Manhattan condo sales plummet

Discussion in 'Wall St. News' started by S2007S, Apr 5, 2009.

  1. S2007S

    S2007S

    And I thought Manhattan real estate was recession proof, hahahah

    Do you have any IDEA how long it will take before these real estate prices in Manhattan come back to 2006-2007 levels???

    DECADE$$$$$$$$$$$$$$$$$

    DECADE$$$$$$$$$$$$$$$$$

    DECADE$$$$$$$$$$$$$$$$$



    April 01, 2009 6:38 PM
    Manhattan condo sales plummet
    Four residential real estate reports issued Thursday all showed broad declines but slim gains in prices as buyers and sellers continue their standoff.

    This year is looking even grimmer than its predecessor for Manhattan’s residential real estate market. Sales plummeted by as much as 51% and inventory soared by 34% during the first quarter, according to a number of industry reports released Thursday. The good news was median sales failed to show the drastic drops that had been widely anticipated. Still, the downward pull on the market overall was clear.

    “We expected this,” said Dottie Herman, president and chief executive of Prudential Douglas Elliman, which conducted a survey with real estate appraiser Miller Samuel Inc. “We knew that New York was not going to be immune to what was going on in the world.”

    During the first quarter of 2009, overall sales activity in Manhattan plummeted 47.6%. That ranked as the largest drop since the fourth quarter of 1994, which marked the tail end of the brutal housing downturn in the late 1980s, according to Jonathan Miller, Miller Samuels’ CEO.

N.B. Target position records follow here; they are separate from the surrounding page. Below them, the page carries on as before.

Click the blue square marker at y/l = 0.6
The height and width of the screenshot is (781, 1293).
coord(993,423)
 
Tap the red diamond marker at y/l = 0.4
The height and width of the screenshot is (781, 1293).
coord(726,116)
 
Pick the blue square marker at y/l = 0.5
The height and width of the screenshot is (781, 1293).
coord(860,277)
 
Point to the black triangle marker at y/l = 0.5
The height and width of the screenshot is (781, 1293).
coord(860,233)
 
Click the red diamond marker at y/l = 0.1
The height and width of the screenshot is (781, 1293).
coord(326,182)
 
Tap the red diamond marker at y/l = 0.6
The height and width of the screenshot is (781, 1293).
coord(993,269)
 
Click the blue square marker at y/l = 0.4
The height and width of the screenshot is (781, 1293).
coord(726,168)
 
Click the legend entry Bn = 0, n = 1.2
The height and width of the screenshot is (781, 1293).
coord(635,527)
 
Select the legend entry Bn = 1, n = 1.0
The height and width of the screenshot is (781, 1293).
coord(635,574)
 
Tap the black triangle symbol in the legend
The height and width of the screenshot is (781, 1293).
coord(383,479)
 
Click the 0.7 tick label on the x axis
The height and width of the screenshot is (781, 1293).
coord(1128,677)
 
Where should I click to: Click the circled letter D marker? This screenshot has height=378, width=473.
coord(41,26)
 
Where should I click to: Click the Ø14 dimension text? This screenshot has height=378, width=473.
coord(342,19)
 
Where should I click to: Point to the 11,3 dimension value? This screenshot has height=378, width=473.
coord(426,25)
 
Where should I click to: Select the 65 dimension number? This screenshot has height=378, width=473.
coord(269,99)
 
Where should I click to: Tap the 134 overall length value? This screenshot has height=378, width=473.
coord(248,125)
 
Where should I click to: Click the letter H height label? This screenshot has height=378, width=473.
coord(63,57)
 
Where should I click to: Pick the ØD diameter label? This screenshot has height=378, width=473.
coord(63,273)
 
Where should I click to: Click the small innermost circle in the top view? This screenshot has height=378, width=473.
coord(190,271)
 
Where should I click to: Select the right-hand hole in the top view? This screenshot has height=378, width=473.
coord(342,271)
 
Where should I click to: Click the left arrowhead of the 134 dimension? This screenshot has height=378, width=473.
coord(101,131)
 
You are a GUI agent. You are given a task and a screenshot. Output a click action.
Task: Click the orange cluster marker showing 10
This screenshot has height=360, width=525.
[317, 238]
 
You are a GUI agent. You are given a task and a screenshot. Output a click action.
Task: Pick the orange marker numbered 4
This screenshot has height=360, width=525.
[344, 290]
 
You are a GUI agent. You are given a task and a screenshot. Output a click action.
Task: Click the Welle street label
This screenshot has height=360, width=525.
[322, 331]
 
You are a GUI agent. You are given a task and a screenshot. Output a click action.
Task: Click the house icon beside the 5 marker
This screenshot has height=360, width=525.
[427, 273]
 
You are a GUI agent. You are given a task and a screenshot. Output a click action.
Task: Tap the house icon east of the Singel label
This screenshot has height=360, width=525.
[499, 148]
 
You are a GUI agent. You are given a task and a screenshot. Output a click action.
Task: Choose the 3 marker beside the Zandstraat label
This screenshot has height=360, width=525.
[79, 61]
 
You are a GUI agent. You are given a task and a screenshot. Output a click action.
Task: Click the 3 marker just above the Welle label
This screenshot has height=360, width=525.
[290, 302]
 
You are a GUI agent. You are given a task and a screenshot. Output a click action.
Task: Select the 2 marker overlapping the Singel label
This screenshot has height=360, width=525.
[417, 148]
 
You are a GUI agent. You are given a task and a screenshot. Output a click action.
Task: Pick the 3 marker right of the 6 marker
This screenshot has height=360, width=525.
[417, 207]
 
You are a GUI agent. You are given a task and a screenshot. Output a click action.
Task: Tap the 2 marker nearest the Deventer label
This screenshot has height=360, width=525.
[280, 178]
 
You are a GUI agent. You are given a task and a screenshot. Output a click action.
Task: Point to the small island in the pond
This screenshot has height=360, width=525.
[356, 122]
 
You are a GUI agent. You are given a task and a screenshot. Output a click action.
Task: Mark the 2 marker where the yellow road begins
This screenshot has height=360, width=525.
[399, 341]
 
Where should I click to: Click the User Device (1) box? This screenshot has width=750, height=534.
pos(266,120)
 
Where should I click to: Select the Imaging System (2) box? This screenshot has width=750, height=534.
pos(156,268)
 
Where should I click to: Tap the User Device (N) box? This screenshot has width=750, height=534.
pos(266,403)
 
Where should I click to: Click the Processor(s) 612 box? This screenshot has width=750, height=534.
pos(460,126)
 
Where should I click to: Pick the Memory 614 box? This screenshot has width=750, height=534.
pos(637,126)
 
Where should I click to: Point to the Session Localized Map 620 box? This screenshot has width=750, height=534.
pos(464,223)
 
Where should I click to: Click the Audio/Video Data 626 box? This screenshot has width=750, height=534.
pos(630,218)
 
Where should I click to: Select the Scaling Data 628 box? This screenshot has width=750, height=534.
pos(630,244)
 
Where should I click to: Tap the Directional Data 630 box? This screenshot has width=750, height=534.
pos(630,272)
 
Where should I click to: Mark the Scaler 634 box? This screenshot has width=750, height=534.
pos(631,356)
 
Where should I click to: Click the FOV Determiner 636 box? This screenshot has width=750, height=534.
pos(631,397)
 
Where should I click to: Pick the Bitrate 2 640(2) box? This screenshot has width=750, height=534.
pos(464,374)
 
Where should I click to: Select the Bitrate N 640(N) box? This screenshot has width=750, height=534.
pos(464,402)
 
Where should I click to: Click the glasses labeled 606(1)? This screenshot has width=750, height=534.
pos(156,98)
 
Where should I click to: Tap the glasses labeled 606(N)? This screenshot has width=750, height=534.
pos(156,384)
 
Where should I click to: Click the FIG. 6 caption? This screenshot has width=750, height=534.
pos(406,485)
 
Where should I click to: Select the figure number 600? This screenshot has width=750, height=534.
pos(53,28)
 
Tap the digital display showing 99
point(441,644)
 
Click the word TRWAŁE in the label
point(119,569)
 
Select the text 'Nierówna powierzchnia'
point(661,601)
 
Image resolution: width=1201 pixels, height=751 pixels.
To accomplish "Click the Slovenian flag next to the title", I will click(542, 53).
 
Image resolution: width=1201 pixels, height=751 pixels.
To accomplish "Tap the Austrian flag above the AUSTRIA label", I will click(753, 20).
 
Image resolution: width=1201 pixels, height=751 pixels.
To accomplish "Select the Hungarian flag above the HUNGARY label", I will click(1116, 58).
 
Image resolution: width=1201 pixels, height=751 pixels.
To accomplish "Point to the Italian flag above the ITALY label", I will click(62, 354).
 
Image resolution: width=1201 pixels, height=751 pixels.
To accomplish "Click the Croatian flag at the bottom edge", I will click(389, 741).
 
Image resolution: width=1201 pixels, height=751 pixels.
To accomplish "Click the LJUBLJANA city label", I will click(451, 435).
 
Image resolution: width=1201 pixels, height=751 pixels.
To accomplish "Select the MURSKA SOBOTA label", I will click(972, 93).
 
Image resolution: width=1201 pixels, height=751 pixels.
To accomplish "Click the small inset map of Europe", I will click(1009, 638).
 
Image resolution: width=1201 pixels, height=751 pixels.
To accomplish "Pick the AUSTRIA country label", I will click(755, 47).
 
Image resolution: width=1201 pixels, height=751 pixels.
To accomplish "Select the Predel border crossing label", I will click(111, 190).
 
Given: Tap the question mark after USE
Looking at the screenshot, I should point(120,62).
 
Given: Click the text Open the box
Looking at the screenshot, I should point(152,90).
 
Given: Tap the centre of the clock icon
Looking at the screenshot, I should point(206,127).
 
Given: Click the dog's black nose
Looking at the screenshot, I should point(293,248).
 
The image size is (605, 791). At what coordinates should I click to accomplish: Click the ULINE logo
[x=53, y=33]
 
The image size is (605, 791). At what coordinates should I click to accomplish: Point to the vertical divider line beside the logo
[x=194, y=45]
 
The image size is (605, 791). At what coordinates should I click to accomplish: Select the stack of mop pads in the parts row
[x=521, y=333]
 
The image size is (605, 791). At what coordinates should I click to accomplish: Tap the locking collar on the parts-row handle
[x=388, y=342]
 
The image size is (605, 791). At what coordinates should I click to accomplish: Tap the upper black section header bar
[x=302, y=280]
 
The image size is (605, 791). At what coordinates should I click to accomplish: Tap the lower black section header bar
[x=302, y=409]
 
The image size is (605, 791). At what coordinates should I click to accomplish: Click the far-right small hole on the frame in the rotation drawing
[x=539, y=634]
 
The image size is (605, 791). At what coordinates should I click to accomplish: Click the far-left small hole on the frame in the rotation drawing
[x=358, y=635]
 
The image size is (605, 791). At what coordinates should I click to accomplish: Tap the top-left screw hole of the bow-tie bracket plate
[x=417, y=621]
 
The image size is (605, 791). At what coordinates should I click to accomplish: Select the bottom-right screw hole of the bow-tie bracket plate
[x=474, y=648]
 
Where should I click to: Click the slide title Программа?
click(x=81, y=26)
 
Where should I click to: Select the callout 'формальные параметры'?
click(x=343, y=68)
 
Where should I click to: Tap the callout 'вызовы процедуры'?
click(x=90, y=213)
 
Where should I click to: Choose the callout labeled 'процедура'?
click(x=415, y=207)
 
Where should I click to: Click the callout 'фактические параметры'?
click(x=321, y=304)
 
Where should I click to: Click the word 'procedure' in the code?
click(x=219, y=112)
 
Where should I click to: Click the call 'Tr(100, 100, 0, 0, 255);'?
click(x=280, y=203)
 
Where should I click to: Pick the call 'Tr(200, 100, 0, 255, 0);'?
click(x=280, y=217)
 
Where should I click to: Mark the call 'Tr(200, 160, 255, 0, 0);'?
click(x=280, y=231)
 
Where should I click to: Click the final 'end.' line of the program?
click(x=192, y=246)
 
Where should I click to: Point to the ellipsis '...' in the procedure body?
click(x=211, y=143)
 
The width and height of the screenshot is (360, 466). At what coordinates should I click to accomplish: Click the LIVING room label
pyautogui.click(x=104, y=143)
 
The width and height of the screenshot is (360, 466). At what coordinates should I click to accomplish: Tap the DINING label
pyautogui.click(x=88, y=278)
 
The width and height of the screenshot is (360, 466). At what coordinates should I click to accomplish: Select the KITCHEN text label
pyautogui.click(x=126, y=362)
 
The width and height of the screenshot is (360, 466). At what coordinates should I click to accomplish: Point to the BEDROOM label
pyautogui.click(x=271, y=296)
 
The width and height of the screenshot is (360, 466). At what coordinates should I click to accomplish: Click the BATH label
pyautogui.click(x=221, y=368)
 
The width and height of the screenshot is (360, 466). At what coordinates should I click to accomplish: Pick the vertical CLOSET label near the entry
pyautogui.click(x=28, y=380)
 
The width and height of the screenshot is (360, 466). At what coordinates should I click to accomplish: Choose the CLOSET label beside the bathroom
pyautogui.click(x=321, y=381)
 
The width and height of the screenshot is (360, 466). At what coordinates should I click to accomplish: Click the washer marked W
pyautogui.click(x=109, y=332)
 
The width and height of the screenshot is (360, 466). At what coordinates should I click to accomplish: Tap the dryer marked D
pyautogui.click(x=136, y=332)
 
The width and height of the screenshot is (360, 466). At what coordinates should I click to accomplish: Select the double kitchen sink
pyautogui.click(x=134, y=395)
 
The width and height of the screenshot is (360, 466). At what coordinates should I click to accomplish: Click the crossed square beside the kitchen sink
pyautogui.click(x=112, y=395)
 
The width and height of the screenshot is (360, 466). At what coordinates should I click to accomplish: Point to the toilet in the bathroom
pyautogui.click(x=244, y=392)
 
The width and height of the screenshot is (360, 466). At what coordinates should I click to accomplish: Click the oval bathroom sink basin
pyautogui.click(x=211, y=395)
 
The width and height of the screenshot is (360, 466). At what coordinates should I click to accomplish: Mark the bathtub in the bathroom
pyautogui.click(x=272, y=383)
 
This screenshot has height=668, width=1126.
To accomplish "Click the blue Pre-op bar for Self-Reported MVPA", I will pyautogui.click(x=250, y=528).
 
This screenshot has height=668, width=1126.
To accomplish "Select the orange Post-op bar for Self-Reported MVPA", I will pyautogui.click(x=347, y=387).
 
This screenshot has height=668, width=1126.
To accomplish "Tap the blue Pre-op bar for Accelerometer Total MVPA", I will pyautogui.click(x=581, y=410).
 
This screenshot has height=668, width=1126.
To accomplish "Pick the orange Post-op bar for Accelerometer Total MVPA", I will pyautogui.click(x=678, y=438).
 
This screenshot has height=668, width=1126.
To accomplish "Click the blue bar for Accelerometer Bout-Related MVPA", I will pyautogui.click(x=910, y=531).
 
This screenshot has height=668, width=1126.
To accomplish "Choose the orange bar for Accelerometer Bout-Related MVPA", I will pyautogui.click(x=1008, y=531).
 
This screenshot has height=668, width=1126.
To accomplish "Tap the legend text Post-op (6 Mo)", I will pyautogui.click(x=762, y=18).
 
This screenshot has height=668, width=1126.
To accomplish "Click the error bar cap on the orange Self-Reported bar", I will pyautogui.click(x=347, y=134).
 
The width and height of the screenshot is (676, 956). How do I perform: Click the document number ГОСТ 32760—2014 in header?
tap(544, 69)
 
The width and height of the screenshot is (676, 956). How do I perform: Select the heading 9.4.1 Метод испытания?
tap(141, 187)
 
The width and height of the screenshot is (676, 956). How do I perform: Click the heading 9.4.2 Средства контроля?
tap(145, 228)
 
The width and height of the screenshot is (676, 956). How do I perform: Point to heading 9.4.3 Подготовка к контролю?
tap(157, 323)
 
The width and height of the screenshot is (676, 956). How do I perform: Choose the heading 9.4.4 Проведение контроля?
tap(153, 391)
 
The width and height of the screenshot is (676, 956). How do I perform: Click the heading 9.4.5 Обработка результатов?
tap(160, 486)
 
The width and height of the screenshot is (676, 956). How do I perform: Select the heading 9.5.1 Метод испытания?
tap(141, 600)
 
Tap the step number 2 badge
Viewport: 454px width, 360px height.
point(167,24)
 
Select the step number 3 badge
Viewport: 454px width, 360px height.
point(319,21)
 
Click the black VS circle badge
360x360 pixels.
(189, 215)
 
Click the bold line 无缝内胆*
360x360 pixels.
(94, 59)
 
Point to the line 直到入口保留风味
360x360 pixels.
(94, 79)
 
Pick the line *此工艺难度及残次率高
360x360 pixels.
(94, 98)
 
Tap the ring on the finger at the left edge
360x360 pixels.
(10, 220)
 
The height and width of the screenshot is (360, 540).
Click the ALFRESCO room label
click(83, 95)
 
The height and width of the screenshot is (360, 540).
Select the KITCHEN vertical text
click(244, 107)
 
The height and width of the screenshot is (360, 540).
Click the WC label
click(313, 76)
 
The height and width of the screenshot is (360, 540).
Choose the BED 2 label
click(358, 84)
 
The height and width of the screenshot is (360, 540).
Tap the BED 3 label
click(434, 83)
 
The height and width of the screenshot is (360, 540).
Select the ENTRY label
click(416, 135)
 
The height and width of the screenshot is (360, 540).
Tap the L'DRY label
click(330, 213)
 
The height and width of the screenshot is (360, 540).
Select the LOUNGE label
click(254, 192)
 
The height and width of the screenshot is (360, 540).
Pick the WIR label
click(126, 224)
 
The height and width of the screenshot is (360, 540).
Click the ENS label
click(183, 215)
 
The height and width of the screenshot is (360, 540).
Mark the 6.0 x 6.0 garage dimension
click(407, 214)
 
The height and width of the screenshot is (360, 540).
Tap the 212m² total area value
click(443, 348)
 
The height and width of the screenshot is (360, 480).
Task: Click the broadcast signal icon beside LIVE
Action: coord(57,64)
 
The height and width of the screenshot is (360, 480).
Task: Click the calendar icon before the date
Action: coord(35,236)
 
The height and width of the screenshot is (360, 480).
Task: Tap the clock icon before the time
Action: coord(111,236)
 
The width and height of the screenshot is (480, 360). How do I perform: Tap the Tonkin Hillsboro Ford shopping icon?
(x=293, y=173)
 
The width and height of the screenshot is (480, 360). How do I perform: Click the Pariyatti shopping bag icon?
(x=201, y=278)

    In the most recent quarter, transaction volume for new developments took the biggest blow. It logged a stunning 67% drop in sales from the first quarter of the previous year according to a survey by The Corcoran Group and Propertyshark.com.

    “What we see here is this huge disconnect between buyers and sellers,” said Pamela Liebman, CEO of Corcoran. “Sellers have been unrealistic and unwilling to negotiate prices, therefore we see a big falloff in sale volumes.”

    As a result, inventory in Manhattan hit its highest level in the decade since Mr. Miller began tracking that statistic, soaring to 10,445 units, up 34% from the year-ago period. What’s more, he notes that those figures do not include the units that developers do not actively market to sellers, known as their shadow inventory. Mr. Miller estimates that there are 5,000 to 7,000 units that fall into that murky category.

    The one bit of good news was that despite the dramatic declines in transaction volume, Mr. Miller’s report recorded an overall increase in median sale prices of 3%. He noted, however, that prices are skewed by sales of units in new developments. In many cases contracts for such units were actually inked in 2007 and just closed in the first quarter of this year—at the initial sale price.

    “Activity at new buildings lags the market by over a year,” he added.

    Instead Mr. Miller said the market for new and previously owned co-ops is most reflective of the current residential real estate market. The number of sales for co-ops fell 59%, while median prices fell to $587,500, down 22% from the same quarter last year.

    According to reports by Halstead Property and Brown Harris Stevens on Thursday, the luxury market suffered the biggest blows. The reports found an 87% drop in closings of Manhattan condos and co-ops costing over $10 million in the first quarter.

    “The New York City real estate market is back to basics,” said Corcoran’s Ms. Liebman. “The days of the $20 million deals are gone. There is now a focus on value.”

    “It will take the rest of this year for things to shakeout,” noted Prudential’s Ms. Herman. “People who were previously priced out of the market now have opportunities.”